Task brief :: Write out the data below exactly, beginning with the first line and ending once the line that has "Given: Select the Operation column header" is written.

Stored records
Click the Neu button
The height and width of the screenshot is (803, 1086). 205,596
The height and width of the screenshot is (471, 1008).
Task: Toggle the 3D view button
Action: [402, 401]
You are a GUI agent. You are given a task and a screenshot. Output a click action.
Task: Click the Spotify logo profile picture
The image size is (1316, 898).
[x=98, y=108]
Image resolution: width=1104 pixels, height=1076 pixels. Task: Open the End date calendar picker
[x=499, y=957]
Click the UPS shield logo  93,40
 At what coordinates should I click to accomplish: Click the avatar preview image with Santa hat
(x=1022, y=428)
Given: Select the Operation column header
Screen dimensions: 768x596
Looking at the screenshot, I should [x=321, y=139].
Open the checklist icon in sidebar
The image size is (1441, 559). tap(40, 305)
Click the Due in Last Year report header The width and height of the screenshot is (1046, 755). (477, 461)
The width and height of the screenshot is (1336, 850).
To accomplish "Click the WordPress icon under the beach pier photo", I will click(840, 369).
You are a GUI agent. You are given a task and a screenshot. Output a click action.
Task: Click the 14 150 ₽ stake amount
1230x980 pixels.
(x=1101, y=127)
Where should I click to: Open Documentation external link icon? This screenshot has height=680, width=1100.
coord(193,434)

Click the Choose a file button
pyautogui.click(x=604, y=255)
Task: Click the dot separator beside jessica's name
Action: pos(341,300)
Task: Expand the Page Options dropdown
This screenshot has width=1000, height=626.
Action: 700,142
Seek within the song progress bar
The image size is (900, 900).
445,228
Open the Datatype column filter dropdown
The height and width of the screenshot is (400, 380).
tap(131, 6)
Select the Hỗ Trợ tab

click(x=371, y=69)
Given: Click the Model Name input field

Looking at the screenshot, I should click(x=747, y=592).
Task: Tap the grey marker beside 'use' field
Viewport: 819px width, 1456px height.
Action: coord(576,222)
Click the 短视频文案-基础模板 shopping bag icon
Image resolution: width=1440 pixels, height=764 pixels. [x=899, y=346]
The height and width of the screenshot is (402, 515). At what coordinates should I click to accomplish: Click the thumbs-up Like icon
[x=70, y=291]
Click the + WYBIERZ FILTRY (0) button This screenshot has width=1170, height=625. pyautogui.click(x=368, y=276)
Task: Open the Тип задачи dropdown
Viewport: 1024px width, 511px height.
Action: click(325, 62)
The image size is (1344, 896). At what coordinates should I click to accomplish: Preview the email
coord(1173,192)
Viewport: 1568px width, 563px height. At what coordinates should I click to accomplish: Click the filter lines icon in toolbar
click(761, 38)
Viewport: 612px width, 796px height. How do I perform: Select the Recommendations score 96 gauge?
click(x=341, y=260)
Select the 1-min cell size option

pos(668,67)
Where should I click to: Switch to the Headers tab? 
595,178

Expected output ::
Click the Neu button
The height and width of the screenshot is (803, 1086). 205,596
The height and width of the screenshot is (471, 1008).
Task: Toggle the 3D view button
Action: [402, 401]
You are a GUI agent. You are given a task and a screenshot. Output a click action.
Task: Click the Spotify logo profile picture
The image size is (1316, 898).
[x=98, y=108]
Image resolution: width=1104 pixels, height=1076 pixels. Task: Open the End date calendar picker
[x=499, y=957]
Click the UPS shield logo  93,40
 At what coordinates should I click to accomplish: Click the avatar preview image with Santa hat
(x=1022, y=428)
Given: Select the Operation column header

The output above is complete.